• **Exercise**: Which lines in the records below contain the word "computer"? Copy each of them.
*** Opening Task inputs ***
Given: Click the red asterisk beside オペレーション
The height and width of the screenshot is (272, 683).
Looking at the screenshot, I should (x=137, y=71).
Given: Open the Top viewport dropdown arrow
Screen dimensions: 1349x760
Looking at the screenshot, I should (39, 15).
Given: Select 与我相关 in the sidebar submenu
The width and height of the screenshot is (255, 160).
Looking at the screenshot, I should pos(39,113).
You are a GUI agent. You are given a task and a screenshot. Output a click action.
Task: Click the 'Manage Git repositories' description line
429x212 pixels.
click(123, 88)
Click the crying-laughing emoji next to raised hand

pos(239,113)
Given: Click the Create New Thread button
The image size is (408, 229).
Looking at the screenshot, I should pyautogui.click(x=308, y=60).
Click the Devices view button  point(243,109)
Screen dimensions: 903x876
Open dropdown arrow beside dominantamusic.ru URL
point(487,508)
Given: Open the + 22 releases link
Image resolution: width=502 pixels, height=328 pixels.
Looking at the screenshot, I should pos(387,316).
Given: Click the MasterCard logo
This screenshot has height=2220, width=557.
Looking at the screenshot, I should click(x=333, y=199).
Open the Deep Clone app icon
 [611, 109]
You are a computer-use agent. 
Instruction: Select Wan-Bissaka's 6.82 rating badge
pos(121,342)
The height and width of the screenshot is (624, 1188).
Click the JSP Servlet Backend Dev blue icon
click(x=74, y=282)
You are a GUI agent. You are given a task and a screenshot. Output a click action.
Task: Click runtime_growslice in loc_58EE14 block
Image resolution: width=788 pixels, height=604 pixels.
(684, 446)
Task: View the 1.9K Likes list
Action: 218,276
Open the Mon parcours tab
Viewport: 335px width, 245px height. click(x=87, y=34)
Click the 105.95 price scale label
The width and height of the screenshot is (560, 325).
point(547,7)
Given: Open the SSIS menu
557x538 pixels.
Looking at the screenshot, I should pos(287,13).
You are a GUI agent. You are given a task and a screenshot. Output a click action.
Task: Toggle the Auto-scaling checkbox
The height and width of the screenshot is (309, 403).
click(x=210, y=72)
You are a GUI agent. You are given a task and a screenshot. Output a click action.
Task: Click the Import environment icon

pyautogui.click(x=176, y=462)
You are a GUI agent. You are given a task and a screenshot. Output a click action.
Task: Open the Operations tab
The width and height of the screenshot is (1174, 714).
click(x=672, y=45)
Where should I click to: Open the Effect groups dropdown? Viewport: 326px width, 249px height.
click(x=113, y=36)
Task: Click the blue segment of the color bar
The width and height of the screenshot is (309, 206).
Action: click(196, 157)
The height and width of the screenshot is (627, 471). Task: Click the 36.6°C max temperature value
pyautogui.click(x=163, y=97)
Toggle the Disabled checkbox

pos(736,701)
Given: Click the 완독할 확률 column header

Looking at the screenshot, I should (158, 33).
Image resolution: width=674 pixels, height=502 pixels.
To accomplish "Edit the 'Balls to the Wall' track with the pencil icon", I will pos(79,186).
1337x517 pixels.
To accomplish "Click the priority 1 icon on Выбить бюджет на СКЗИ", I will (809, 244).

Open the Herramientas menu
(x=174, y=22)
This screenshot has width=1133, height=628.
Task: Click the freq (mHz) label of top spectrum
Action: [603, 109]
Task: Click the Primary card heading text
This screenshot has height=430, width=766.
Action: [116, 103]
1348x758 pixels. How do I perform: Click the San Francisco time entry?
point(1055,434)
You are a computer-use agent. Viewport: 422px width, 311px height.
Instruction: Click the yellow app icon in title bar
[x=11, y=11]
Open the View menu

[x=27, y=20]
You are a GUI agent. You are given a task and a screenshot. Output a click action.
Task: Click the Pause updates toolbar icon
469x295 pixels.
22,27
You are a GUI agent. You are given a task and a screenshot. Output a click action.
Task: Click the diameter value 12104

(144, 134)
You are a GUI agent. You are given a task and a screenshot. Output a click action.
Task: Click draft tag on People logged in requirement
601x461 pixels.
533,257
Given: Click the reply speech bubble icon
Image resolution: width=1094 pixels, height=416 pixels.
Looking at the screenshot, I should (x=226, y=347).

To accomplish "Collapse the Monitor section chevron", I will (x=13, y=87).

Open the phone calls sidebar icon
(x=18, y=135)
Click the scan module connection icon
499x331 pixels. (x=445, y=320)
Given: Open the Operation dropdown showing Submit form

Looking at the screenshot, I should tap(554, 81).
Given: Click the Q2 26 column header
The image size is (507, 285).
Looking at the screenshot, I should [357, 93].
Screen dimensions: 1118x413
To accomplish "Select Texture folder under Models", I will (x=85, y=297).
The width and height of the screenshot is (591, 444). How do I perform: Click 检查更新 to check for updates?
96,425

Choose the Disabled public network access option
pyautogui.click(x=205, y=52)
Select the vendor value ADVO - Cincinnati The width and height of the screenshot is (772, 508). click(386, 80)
*** Closing Task inputs ***
• **Solution for this task**:
You are a computer-use agent. 
You are a computer-use agent. Viewport: 422px width, 311px height.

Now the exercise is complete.